Dataset items:
+ + + + +
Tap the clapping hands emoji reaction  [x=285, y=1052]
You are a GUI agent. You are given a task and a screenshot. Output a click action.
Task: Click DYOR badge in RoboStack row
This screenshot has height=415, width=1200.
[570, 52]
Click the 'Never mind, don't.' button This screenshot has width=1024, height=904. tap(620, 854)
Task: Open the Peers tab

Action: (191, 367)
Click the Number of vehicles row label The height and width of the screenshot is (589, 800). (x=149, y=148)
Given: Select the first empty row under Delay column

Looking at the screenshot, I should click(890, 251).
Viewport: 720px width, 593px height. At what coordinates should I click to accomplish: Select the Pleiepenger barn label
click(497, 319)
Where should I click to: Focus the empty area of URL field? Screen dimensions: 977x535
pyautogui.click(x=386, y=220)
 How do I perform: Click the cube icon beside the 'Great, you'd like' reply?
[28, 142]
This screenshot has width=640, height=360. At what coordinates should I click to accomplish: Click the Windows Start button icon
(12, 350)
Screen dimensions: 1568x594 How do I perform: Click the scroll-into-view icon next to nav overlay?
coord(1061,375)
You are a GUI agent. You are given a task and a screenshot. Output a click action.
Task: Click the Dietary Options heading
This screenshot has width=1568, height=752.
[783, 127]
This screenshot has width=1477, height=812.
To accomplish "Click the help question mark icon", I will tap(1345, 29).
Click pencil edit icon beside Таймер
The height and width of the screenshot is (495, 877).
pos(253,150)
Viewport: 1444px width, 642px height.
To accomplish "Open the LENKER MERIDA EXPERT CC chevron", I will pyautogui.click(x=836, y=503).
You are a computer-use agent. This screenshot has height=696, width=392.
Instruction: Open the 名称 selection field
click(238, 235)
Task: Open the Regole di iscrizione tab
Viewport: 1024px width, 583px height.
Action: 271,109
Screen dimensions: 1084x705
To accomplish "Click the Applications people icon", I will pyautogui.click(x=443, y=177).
+ + + + +
What you are asked to do: Above are the entries. Copy exactly the part that opens with the line containing "You are a computer-use" and closes with the line containing "Screen dimensions: 1084x705", and no more.

Answer for the task:
You are a computer-use agent. This screenshot has height=696, width=392.
Instruction: Open the 名称 selection field
click(238, 235)
Task: Open the Regole di iscrizione tab
Viewport: 1024px width, 583px height.
Action: 271,109
Screen dimensions: 1084x705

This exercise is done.